Dataset entries>
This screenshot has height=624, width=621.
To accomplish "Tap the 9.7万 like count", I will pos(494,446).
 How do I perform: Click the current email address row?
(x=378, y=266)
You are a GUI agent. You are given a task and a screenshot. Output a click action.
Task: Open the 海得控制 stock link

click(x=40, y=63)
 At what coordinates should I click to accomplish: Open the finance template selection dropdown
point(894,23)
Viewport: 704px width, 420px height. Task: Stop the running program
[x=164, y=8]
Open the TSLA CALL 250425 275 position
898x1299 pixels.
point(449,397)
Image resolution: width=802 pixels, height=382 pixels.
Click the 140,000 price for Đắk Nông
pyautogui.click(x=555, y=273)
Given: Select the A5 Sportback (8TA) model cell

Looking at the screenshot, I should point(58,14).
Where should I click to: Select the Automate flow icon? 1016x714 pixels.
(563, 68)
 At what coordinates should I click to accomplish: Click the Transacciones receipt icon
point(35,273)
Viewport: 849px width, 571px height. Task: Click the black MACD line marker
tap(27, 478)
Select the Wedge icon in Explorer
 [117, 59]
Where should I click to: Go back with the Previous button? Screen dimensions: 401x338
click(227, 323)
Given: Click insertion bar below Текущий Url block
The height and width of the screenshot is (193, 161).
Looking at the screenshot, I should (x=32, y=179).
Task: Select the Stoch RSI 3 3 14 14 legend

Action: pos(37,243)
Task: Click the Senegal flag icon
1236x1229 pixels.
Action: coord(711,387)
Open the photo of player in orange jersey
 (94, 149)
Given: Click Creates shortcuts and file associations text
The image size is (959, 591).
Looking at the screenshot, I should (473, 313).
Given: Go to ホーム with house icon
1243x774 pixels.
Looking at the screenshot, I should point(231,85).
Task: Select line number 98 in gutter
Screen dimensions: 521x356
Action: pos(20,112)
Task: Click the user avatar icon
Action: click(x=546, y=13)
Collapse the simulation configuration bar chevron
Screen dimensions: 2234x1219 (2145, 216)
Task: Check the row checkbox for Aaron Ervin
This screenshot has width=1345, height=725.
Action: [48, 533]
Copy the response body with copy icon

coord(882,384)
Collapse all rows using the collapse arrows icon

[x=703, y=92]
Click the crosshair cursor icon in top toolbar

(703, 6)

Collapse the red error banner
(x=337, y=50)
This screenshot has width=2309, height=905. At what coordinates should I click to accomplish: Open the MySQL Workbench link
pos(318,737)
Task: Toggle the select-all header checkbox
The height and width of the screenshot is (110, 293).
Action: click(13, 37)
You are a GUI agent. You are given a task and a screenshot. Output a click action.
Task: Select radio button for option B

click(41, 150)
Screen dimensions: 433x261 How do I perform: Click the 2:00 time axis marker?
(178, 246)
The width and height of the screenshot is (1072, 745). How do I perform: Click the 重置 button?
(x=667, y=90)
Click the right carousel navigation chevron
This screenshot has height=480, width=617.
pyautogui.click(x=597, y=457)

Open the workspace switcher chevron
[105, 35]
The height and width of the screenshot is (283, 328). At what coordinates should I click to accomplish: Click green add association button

Required work> How many lines in the rows above contain the string "Collapse"? Case counts. Reply with the number only.

Result> 3